Some analysts think the dollar strength is just beginning which would be bearish for Nigerian assets largely through commodity price pass through.

Deutsche Bank AG Strategist George Saravelos says the Federal Reserve’s first interest rate hike in a year marked the start of a new regime for the U.S. dollar.

“Historically, it is not only the direction of U.S. yields that matters for the dollar but also the absolute level,” Saravelos wrote in a note to clients on Friday. “When the USD joins the ranks of the high-yielders – defined as having at least the third highest central bank yield in the G-10 – it typically rallies very strongly.”

Wednesday’s rate hike propelled the effective federal funds rate to 66 basis points, moving it above the Bank of Canada’s overnight rate for the first time since 2007, and leaving New Zealand and Australia as only two G-10 currencies whose central bank policy rates are above the U.S., according to data from Bloomberg.

A stronger dollar often equates to weaker commodity prices as they have an inverse relationship.

This will be particularly negative for Nigeria which depends on oil prices for some 90 percent of its export earnings.

Nigerian stocks have already lost 6.7 percent this year while bond yields are rising.

Investors were demanding yields of up to 18 percent in a bond auction last week as the country raised only N69.2 billion ($227 mln) in bonds maturing in five, 10 and 20 years’ time, less than the N95 billion naira it had wanted.

The Debt Management Office (DMO) eventually paid 16.43 percent to auction N41 billion, maturing in 2036 and fetched N25 billion due in 2026 at 16.24 percent. It issued N3.2 billion of 2021 at 15.99 percent. It paid around 15 percent for these notes at its previous auction last month.

The CBN believes that the prospects of investors earning positive real rates of return is an incentive to own naira denominated assets hence its hike in interest rates in recent months.

The CBNs conundrum however is that as with most emerging markets central banks what affects monetary policy is largely outside its controls.

For Nigeria these include the price of oil in the international markets, the global growth environment and the outlook for the U.S Fed funds rate.

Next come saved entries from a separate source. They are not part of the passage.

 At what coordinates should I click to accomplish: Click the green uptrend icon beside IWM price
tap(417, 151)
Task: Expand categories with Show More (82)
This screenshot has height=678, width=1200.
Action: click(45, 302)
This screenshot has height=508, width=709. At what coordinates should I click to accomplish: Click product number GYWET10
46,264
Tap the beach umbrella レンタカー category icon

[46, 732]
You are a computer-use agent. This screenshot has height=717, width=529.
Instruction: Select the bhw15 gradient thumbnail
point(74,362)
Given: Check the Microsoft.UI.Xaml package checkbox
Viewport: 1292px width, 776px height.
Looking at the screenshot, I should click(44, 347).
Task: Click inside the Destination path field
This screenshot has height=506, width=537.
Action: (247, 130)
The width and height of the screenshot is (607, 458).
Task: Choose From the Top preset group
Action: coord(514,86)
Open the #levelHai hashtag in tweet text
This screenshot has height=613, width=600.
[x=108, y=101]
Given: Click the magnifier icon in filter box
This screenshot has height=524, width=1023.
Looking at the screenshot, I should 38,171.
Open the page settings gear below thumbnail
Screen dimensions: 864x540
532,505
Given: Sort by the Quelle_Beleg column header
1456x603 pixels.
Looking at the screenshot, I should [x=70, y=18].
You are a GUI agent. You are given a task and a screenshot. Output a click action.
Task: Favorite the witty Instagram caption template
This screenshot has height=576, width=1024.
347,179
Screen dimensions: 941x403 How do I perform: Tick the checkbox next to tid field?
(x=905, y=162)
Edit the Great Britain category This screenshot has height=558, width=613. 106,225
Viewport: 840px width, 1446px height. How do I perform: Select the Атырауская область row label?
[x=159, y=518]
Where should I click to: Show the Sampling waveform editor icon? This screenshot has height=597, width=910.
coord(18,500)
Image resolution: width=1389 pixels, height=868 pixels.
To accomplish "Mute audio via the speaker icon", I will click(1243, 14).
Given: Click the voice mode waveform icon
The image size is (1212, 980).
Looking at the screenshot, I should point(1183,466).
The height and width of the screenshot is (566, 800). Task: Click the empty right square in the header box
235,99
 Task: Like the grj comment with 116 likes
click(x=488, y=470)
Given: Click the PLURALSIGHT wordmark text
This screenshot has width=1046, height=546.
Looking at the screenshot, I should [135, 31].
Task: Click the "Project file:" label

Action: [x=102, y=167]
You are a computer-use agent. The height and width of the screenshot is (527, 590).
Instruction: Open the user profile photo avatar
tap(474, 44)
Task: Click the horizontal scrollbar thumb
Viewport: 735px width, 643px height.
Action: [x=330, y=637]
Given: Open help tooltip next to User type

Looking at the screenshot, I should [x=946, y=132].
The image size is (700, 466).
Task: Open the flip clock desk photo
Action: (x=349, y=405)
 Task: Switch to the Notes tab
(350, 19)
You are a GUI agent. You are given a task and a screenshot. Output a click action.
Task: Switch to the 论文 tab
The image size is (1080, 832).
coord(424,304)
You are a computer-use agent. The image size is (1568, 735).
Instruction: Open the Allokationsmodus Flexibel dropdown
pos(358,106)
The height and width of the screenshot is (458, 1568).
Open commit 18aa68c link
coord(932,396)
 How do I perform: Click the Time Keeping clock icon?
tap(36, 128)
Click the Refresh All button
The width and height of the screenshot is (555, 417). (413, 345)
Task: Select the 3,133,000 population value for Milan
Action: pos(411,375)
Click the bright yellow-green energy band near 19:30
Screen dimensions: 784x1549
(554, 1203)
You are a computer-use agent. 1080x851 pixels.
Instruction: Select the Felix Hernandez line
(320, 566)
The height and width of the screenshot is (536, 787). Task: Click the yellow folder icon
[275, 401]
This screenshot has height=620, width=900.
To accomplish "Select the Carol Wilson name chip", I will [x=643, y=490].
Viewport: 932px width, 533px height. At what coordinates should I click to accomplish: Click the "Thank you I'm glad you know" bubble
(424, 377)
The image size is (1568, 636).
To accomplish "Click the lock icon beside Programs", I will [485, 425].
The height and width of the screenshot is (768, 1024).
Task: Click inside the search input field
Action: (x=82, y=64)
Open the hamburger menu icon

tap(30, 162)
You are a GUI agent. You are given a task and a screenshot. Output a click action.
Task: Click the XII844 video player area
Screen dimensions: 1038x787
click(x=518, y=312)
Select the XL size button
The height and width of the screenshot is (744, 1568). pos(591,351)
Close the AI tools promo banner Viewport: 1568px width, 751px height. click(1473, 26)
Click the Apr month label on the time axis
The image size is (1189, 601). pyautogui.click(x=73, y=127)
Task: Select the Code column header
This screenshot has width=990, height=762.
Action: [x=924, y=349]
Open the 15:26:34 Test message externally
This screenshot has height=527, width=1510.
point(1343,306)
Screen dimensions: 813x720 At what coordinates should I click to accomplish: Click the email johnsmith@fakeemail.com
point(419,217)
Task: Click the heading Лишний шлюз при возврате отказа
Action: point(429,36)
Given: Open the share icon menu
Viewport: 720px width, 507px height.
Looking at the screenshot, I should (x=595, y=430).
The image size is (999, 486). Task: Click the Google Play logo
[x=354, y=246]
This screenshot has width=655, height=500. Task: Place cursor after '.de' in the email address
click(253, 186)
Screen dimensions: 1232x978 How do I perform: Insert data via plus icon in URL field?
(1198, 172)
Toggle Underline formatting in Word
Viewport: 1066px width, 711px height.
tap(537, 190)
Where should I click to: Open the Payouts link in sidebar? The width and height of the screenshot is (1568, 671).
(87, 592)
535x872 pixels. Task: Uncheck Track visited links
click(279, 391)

With Nigeria’s oil price benchmark for its 2017 budget pegged at $42.5 investor confidence in the CBNs ability to defend the defacto dollar peg of N305/$ will continue to erode if oil prices stay lower for longer.

A combination of benign global growth, lower oil prices, widening current account deficits, and higher borrowing costs to fund the FG deficit, would put further pressure on the Central Bank’s ability to conduct monetary policy for which the naira is the nominal anchor.

What this means for Nigeria is another year of low to zero real growth and falling asset prices if the CBN doubles down on current policies in response to the coming turbulence from a strong dollar.